Лось долго стоял в воротах, прислонясь к верее[1 - Верея – столб. – Прим. редактора.] плечом и головой. Кровяным, то синим, то алмазным светом переливался Марс, – высоко над спящим Петербургом, над простреленными крышами, над холодными трубами, над закопченными потолками комнат и комнаток, покинутых зал, пустых дворцов, над тревожными изголовьями усталых людей.
«Нет, там будет легче, – думал Лось, – уйти от теней, отгородиться миллионами верст. Вот так же, ночью, глядеть на звезду и знать, – это плывет между звезд – покинутая мною Земля. Покинуты пригорок и коршуны. Покинута ее могила, крест над могилой, покинуты темные ночи, ветер, поющий о смерти, только о смерти. Осенний ветер над Катей, лежащей в земле, под крестом. Нет, жить нельзя среди теней. Пусть там будет лютое одиночество, – уйти из этого мира, быть одному».
Но тени не отступали от него всю ночь. Под утро Лось положил на голову подушку и забылся. Его разбудил грохот обоза, ехавшего по набережной. Лось сел, провел ладонью по лицу.

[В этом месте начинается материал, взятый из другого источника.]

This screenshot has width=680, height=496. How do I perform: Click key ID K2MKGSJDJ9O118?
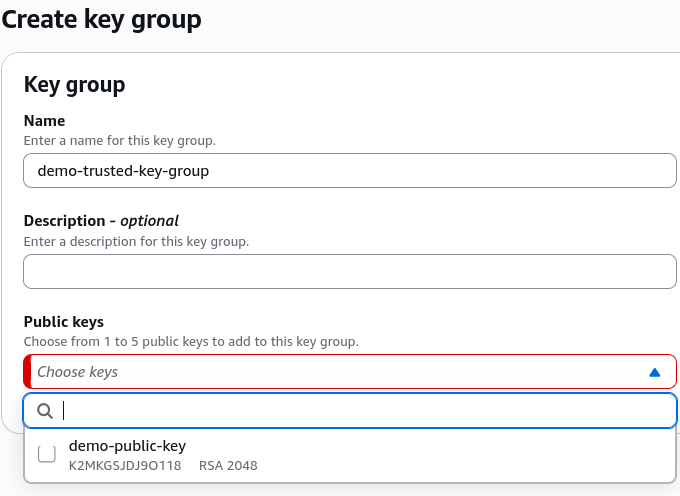click(125, 466)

Еще бессмысленные от ночных видений глаза его разглядывали карты на стенах, инструменты, очертание аппарата. Лось вздохнул, совсем пробуждаясь, подошел к крану и облил голову студеной водой. Накинул пальто и зашагал через пустырь на Большую Монетную улицу, к себе на квартиру, где полгода тому назад умерла Катя.
Здесь он вымылся, побрился, надел чистое белье и платье, осмотрел – заперты ли все окна. Квартира была нежилая – повсюду пыль. Он открыл дверь в спальню, где, после смерти Кати, он никогда не ночевал. В спальне было почти темно от спущенных штор, лишь отсвечивало зеркало шкафа с Катиными платьями, – зеркальная дверца была приоткрыта. Лось нахмурился, подошел на цыпочках и плотно прикрыл ее. Замкнул дверь спальни. Вышел из квартиры, запер парадное, и плоский ключик положил себе в жилетный карман.
Теперь – все было окончено перед отъездом.
Тою же ночью
Этой ночью Маша долго дожидалась мужа, – несколько раз подогревала чайник на примусе. За высокой, дубовой дверью было тихо и жутковато.
Гусев и Маша жили в одной комнате, в когда-то роскошном, огромном, теперь заброшенном доме. Во время революции обитатели покинули его. За четыре года дожди и зимние вьюги сильно попортили его внутренность.
Комната была просторная. На резном, золотом потолке, среди облаков, летела пышная женщина с улыбкой во все лицо, кругом – крылатые младенцы.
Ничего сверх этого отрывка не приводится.